Am Mittwoch vergangener Woche las Premier Luc Frieden dem Parlament seine Regierungserklärung vor: „Un dës Wunnengsbaukris ass elo eng Baukris dobäi komm, déi e groussen Impakt op vill kleng a mëttel Betriber am Bau an Handwierk a ville Beruffer ronderëm de Bau, wéi Architekten an Ingenieure, mat sech gezunn huet.“ Der Impakt auf Maurer und Baggerführer war nicht der Rede wert.

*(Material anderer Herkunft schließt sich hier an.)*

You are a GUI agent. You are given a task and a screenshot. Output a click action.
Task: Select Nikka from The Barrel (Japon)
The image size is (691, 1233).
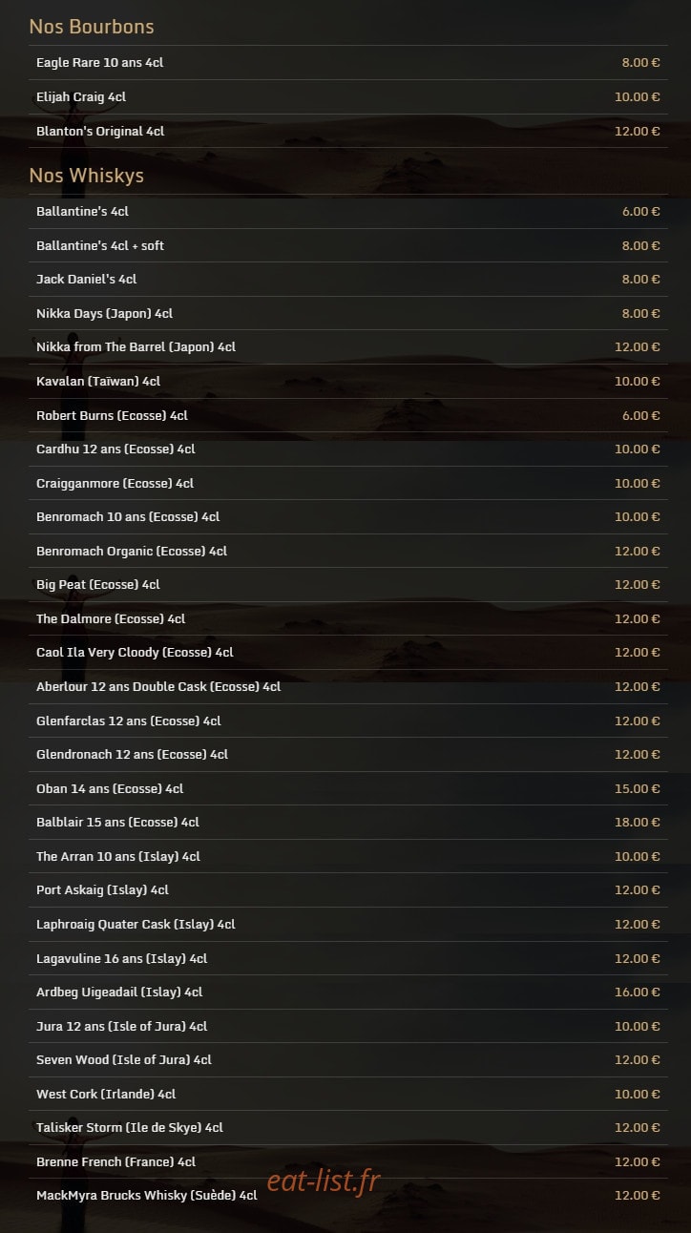348,347
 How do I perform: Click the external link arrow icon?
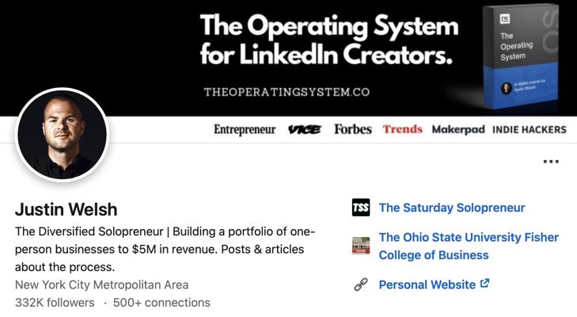coord(484,284)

Einen Tag später feierten Firmeninhaberinnen und leitende Angestellte die Baukrise auf ihre Weise. Im Festsaal des Cercle Cité kürten sie einen der Ihren zum Unternehmer des Jahres: Marc Giorgetti. „[L]e groupe Félix Giorgetti est l’un des leaders de la construction et de la promotion immobilière au Luxembourg.“ So die gastgebende Firma Ernst and Young.
Man kennt sich: Der damalige Managing Partner von Ernst and Young half 2013 beim liberalen „Wiessel“ und beim Steuerkapitel des Koalitionsvertrags. Man schätzt sich: Zwei Wochen vor den Wahlen 2023 fuhren CSV- und DP-Spitzen nach Monnerich und huldigten dem dort Hof haltenden Marc Giorgetti.
Schon vor Abschluss der Koalitionsverhandlungen erwiesen CSV und DP der Steuervermeidungsindustrie eine kleine Aufmerksamkeit. Sie servierten Ernst and Young, KPMG, Deloitte, PwC und Anwaltskanzleien auf einem silbernen Tablett den Kopf von Pascale Toussing. Der Direktorin des Steueramts gebrach es an Herzlichkeit für die Agenten des durch Luxemburg geschleusten fiktiven Kapitals. CSV und DP wollen „renforcer la relation de confiance entre les contribuables et les administrations fiscales“ (Accord de coalition 2023-2028, S. 36).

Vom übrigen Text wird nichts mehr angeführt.